In 1916 the Bureau of Applied Botany was renamed the Department of Applied Botany and Plant Breeding. At the end of 1917 Vavilov was recommended by R. Regel, K.A. Flyaksberger and A. Maltzev to be promoted to the position of Assistant Head of the Bureau. Vavilov attributed major importance to the activities of the Bureau and especially to Regel, Head and actual reorganizer of the institution. In one of his letters of 1924, Vavilov wrote:

   Applied botany as a separate field of science that deals with cultivated plants has been introduced into Russia by Robert Regel. Before him, this trend was developed by Batalin and Koernuke, but the latter has left Russia and transferred his research to Germany. The greatest merit of Regel is that having started the work all alone in his study, he developed it to such extent, that at present applied botany has become widely practiced and is considered a scientific field of paramount importance at all experiment and breeding institutions in Russia.    R. Regel not only devoted all his life to this science, but also involved quite a scientific force and many practical workers. The Bureau of Applied Botany established by him has been transformed into the Department of Applied Botany and Breeding at the State Institute of Experimental Agronomy, which is known throughout the world.
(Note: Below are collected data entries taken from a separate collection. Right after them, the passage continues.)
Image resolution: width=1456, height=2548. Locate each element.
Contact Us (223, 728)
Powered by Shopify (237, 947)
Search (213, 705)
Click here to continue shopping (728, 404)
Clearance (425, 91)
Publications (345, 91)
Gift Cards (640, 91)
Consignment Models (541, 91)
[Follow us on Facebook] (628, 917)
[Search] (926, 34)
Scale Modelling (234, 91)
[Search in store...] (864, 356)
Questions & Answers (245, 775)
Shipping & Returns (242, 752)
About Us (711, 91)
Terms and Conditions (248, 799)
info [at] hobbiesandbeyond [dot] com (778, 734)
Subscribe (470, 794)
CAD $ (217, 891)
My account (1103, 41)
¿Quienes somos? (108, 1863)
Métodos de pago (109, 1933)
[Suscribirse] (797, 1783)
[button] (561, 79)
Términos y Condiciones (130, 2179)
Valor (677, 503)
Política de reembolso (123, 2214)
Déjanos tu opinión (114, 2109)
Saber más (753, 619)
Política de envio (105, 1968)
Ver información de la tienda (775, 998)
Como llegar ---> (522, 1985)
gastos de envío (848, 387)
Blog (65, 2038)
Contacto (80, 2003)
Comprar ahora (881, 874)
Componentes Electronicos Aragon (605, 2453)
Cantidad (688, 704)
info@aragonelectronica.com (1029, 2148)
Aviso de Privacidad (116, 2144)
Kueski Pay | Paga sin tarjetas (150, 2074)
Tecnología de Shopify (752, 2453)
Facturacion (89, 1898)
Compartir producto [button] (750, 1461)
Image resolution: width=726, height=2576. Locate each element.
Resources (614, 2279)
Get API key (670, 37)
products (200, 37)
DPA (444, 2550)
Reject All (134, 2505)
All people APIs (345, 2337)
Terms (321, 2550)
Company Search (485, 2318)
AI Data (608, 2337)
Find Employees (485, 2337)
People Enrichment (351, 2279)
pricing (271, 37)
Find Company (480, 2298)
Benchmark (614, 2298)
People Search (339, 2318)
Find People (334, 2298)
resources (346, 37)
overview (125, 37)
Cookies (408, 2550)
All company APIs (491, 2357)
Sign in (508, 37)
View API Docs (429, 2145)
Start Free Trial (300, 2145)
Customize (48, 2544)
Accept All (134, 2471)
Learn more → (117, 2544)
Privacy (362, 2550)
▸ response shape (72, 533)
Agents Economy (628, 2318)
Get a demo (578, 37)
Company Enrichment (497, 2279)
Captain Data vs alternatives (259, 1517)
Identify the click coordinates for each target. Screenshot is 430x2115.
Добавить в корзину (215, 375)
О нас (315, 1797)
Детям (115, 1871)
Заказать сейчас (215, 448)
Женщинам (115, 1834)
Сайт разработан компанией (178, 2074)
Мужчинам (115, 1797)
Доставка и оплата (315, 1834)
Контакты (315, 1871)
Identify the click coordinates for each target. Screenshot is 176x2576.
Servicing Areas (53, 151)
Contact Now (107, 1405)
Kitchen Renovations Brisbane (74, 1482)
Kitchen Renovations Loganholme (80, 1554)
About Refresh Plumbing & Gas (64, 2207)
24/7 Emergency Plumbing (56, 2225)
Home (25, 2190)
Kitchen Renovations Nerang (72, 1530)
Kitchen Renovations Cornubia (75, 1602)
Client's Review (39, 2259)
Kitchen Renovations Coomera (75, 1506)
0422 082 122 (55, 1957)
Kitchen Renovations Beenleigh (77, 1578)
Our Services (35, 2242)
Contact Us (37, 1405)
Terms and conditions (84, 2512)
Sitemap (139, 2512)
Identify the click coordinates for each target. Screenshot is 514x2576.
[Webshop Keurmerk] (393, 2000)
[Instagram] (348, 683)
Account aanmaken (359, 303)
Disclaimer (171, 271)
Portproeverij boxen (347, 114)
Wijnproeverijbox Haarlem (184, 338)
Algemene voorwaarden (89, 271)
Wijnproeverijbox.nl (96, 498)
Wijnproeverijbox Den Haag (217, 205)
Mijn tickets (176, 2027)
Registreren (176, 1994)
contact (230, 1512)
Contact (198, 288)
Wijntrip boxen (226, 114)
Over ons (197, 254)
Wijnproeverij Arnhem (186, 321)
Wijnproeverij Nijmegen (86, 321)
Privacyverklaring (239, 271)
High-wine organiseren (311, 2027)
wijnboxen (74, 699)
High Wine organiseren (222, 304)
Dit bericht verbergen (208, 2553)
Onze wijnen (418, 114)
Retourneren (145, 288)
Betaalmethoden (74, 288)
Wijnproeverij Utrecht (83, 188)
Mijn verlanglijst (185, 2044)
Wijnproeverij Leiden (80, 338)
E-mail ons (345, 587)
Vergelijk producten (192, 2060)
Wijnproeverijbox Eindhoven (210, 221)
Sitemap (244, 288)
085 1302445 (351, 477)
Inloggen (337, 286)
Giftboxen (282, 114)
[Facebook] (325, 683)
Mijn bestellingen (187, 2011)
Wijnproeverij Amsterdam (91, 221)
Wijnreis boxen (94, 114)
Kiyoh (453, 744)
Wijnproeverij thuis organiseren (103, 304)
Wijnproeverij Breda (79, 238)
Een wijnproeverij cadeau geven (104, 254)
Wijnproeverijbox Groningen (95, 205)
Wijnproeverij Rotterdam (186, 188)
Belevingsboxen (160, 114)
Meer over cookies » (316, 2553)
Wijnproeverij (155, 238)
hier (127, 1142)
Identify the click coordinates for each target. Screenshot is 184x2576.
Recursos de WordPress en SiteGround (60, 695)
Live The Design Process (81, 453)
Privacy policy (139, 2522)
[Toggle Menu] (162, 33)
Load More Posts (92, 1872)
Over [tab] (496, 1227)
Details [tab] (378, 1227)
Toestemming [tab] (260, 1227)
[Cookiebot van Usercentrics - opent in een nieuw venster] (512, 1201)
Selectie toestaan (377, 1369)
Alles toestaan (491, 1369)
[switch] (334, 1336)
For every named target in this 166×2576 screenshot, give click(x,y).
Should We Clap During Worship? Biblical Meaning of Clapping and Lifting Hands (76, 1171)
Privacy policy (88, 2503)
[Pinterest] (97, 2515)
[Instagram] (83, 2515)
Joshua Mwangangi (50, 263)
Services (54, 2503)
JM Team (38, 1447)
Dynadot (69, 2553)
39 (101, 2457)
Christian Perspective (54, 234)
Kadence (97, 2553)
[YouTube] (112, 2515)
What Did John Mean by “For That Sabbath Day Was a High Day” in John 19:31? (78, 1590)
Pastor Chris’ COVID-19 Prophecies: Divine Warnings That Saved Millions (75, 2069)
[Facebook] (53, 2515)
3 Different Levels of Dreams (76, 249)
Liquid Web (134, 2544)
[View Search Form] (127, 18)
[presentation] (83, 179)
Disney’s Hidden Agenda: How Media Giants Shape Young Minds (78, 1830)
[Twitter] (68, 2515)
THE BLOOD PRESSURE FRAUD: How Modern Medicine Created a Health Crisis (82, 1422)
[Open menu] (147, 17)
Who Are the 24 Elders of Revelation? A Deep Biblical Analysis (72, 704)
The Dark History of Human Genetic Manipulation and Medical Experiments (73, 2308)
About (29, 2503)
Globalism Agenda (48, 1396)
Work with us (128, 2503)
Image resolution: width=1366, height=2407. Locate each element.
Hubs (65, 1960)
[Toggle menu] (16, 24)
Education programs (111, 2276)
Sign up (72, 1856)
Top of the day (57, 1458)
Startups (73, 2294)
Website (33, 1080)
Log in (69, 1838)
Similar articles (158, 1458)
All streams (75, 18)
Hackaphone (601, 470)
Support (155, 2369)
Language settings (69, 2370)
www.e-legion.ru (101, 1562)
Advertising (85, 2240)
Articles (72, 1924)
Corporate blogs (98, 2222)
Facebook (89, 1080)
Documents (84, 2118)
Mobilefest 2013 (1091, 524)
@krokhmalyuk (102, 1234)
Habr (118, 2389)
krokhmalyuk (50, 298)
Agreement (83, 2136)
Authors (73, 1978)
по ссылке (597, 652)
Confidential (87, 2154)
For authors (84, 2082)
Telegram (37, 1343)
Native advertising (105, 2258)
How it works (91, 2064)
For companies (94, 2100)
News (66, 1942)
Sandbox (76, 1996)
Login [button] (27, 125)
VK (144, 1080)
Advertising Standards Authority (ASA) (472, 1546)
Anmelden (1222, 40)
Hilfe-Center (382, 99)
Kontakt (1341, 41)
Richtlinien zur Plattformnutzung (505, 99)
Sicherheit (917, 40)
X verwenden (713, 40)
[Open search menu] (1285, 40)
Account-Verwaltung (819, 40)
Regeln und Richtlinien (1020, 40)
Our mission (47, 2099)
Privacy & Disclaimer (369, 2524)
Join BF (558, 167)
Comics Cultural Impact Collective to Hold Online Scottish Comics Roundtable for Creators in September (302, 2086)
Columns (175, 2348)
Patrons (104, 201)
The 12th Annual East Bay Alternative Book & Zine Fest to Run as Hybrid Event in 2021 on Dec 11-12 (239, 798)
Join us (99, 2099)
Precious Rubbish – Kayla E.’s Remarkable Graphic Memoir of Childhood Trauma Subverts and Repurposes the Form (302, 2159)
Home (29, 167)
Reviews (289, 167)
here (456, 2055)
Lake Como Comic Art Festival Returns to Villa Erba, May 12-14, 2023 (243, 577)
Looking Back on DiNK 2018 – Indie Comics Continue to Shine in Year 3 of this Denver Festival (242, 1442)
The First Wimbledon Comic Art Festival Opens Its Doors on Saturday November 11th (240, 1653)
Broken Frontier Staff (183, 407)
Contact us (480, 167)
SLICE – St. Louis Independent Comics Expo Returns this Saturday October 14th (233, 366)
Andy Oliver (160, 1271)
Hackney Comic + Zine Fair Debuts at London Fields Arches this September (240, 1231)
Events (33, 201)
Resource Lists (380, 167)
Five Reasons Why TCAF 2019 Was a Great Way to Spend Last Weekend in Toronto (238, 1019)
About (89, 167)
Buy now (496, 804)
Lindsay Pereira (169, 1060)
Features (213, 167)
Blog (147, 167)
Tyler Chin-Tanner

The journal Works on Applied Botany and Breeding founded by Regel is the only one that deals with this field of agricultural knowledge.    Regel was the permanent head of the Department until his sudden death in 1920 of typhoid caught while on a business trip to Moscow.

In 1920, following Regel's death, N.I. Vavilov was elected Head of the Bureau of Applied Botany. Thus, 1920 marks the end of the first stage in the formation and development of the Department as an institution involved in collecting, studying and conserving plant resources.